_Alıştırma Görevleri_.
a) İşsizlik ödeneğiyle ilgili metne göre, ödenekten yararlanmak için fesih tarihinden itibaren son kaç gün içinde hizmet akdine tabi olmak gerekir?
b) İşsizlik ödeneğiyle ilgili metni kaldığı yerden alıp sürdürün.

_Sayfa Alıntısı_.
3. İstifa etmem halinde işsizlik ödeneğinden yararlanabilir miyim?

İşsizlik ödeneği alınabilmesi için şartlardan biri de kendi kusuru dışında işsiz kalmaktır. Bu nedenle işsizlik ödeneği alınamaz.

4. Deneme Süresinde İş Akdim İşverence Feshedilmesi Halinde İşsizlik Ödeneği Alınabilir mi?

İşsizlik ödeneğinde SGK işten ayrılış nedeni önemlidir. Deneme süresinde işveren de işten çıkarsa işsizlik ödeneğinden yararlanılamaz.

5. İstifa ettikten sonra başka bir işyerinde işe başlasam ve işveren iş akdimi haklı neden olmaksızın feshetse işsizlik alabilir miyim?

İşsizlik ödeneğinden yararlanmanın bir şartı da fesih tarihten itibaren son 120 gün içerisinde

hizmet akdine tabi olmaktır. Eğer istifa ettiğiniz tarih ve yeni işe başladığnız tarih arasında boşluk yoksa ve diğer şartlar sağlanıyorsa alabilirsiniz.

_Veri Kümesinden Alıntı_.
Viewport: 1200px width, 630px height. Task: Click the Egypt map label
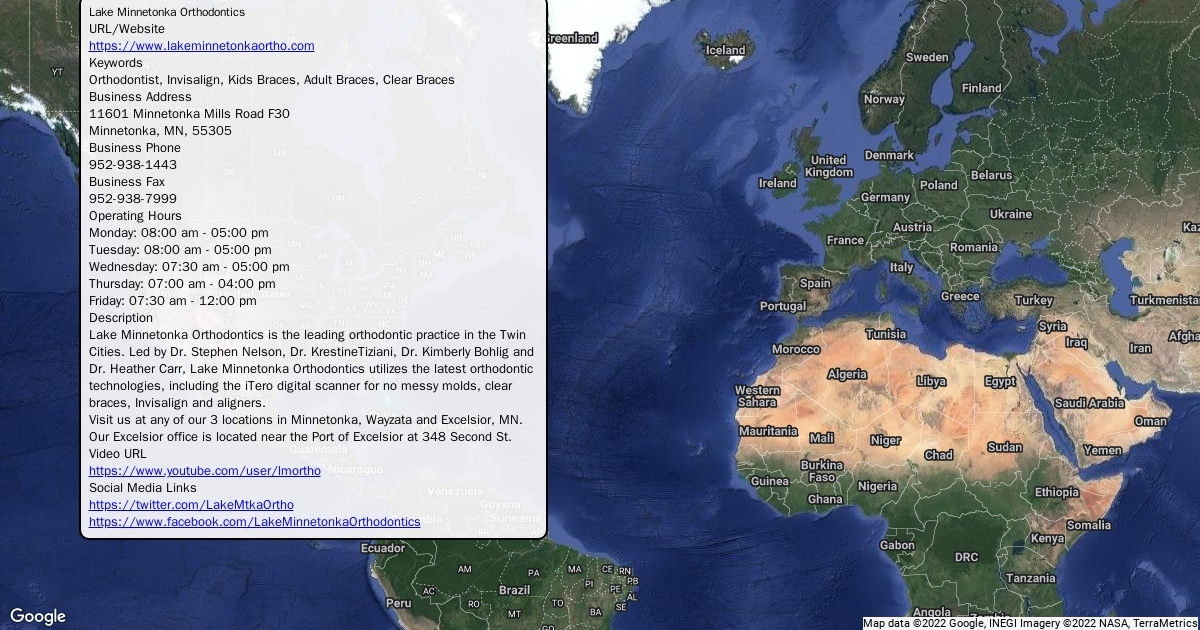point(999,381)
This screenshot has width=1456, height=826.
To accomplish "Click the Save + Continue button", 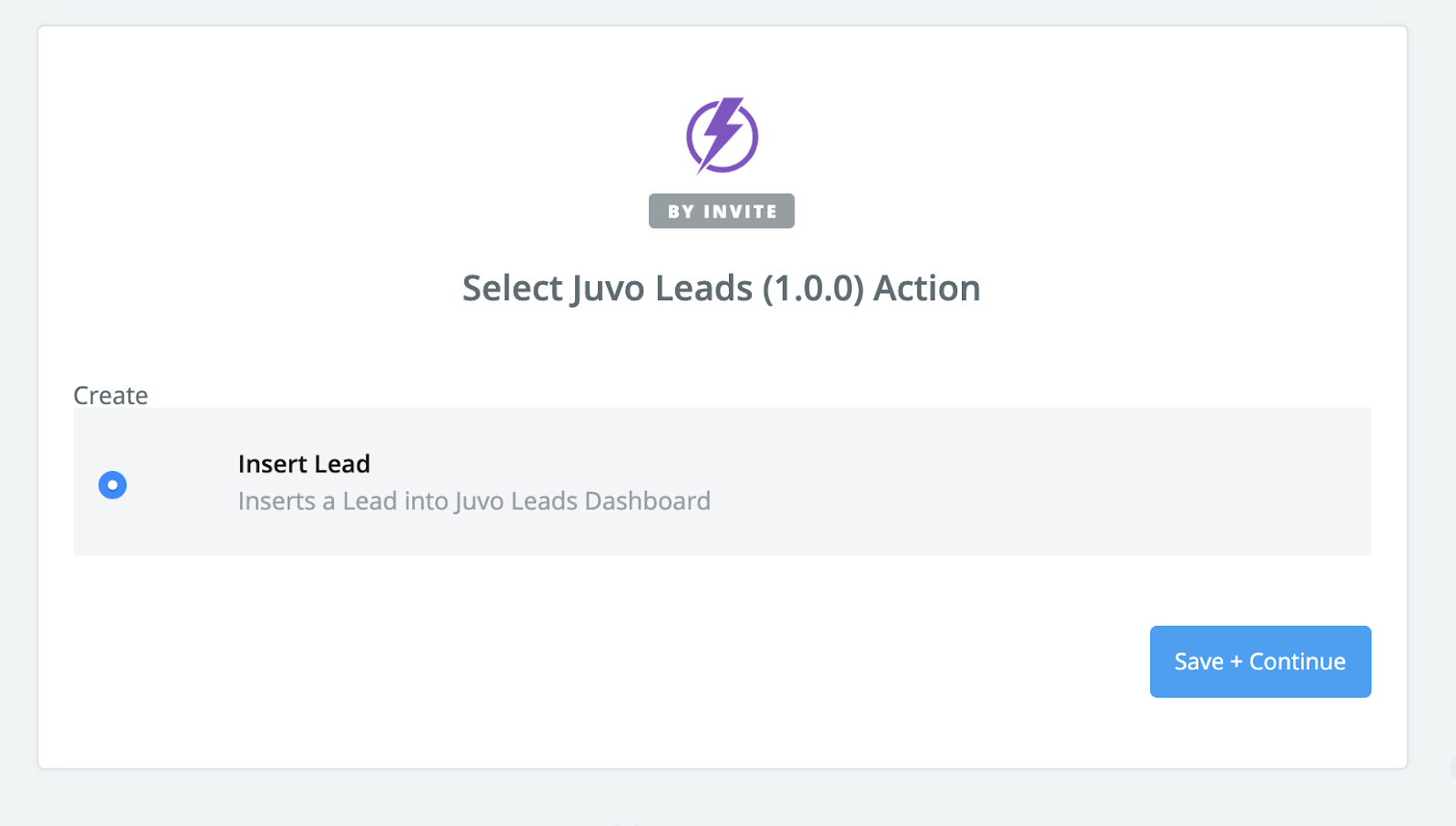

_Görevlere Göre Sonuçlar_.
a) Son 120 gün içinde hizmet akdine tabi olmak gerekir.

b)
Örneğin: 21.05.2024 tarihinde istifa ettiniz ve 22.05.2024 tarihinde yeni işinize başladınız ve burada da 2 ay çalıştıktan sonra işsizlik ödeneği alabilecek şekilde çıkışınız verildi ise ve diğer şartlar sağlanırsa alabilirsiniz.

6. İşveren haklı nedenle iş akdimi feshetmeme rağmen SGK çıkış kodunu 03 İstifa olarak bildirmiş bu durumda işsizlik ödeneği alabilir miyim?

SGK çıkış kodu işsizlik ödeneğinde önem arz eder zira diğer şartlar sağlansa bile kod uyumsuzluğu nedeniyle işsizlik ödeneği ödenmez. İşçinin tek başına müracaatı dikkate alınmayacağı için işverene müracaat etmesi burada yanıt alamaz ise arabulucuya burada da yanıt alamaz ise dava yolu ile düzeltme talep etmesi gerekir.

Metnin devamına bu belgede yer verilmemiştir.